= Alien Kulture =

British punk band active from 1979 to 1981

Alien Kulture was a British punk band active from 1979 through 1981, founded by Ausaf Abbas, Azhar Rana, Pervez Bilgrami, and self-described "token white" Huw Jones. Formed in Balham, and inspired by the nascent punk scene, the Anti-Nazi League and the Rock Against Racism concert series, and wanting to express the frustrations of second-generation Asian immigrants during a period of ethnic tension and race riots in Britain, the members of the band turned to music to achieve politically what they had not been able to via protest rallies, and to draw on their Pakistani Muslim backgrounds to promote an Asian presence in popular culture.

They took their name as a response to then newly elected Prime Minister Margaret Thatcher's stated fears of being "swamped by people with a different culture". In an interview with the Guardian from 2016, former bass player Ausaf Abbas said (of the infamous Thatcher remark): "We interpreted that to mean that if you weren’t white, Anglo-Saxon, middle-class, Protestant, maybe you didn’t fit in."
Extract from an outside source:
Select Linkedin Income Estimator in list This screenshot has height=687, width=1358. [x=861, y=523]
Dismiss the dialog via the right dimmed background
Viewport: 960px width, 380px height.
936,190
Seeking to express themselves as youth caught between two cultures, they wrote songs about racism and issues within the Asian community, such as arranged marriage, leading to attacks both from neo-Nazis supporting the National Front as well as other Asians who felt they were disgracing their community. Abbas has stated that Rock Against Racism established conditions for a more assertive and self-confident mood amongst British Asians. The band eventually recorded one single, "Culture Crossover" b/w "Asian Youth", which was released by Rock Against Racism Records. They attracted the support of famed BBC DJ John Peel, who said he played them on the radio, but they were otherwise ignored by mainstream media. They declined an invitation to perform at a concert with The Specials at Coventry Stadium in protest of racial profiling by police because Ausaf and Azhar were due to sit their finals exams at the London School of Economics that same day, and disbanded soon after, having played only 30 shows.

As of 2010, Huw Jones was working in the non-profit sector in Leeds, Pervez Bilgrami was running a recruitment agency with his wife, and Azhar Rana was a partner in a firm of chartered accountants. As of 2016, Ausaf Abbas was working as an investment banker, having initially worked as an economist for BP.